Загадочные темные глаза Халида уже время от времени преображались едва заметной улыбкой. Что само по себе о многом говорило. Потому что он, похоже, с недоверием относился ко всему незнакомому. Я часто спрашивала себя, что же может скрываться за этим строгим фасадом. Тем удивительнее было для меня то, что он словно светился изнутри, когда рассказывал о своей родине и о пустыне. Хотя рассказывал он немного. Кроме того, я постепенно освоилась в принимавшей меня семье. Мне нравились десерты миссис Митчелл во всех их многообразных вариациях, как и её шампиньоны. Я постепенно привыкла даже к соленому сливочному маслу и к дождю.

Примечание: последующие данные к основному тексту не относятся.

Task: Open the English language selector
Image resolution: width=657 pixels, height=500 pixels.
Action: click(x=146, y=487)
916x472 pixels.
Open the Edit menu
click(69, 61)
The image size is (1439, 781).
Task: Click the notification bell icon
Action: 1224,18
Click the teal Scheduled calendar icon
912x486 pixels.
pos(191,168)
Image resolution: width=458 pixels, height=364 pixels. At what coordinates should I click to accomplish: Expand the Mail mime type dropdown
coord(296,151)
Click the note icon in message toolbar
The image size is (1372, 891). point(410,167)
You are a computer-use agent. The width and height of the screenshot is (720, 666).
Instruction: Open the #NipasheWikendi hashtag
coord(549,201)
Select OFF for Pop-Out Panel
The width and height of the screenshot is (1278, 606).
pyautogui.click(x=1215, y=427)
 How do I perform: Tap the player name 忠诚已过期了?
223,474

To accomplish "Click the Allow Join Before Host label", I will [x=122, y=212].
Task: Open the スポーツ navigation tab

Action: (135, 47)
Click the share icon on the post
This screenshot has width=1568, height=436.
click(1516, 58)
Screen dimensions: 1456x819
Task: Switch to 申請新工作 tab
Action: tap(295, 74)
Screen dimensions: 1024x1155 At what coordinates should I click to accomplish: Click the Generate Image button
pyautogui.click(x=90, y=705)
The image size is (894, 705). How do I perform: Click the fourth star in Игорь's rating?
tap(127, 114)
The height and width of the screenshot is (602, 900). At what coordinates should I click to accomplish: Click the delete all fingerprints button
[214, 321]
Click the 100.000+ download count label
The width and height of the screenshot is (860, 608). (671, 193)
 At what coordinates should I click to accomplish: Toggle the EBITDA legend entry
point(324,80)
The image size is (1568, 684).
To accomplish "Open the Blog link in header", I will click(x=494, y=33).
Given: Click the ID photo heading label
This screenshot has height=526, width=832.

Но окончательно я «оттаяла», конечно же, во время нашего первого совместного знакомства с ночной жизнью Торквея. Насколько щедро Бог наделил темнокожих жителей планеты чувством ритма, настолько же щедро он, похоже, одарил англичан музыкальным слухом.

На лице миссис Митчелл, однако, вскоре после этого обозначились явные следы определенной озабоченности. Не из-за музыкальных восторгов её немецкой гостьи, нет. Её тревогу вызывало скорее мое общение с арабскими студентами. «Какая ирония судьбы», — думала я. Мекка клеймит нас позором, обвиняя в неверии и непристойности поведения, а что проповедует моя английская хозяйка? Она уверяет меня в том, что арабских студентов в Торквее не любят из-за их «невоспитанности и агрессивности». Мол, им не по плечу свободы и соблазны Запада. Её предыдущий постоялец каждую ночь являлся пьяным и с трудом карабкался по лестнице в свою комнату.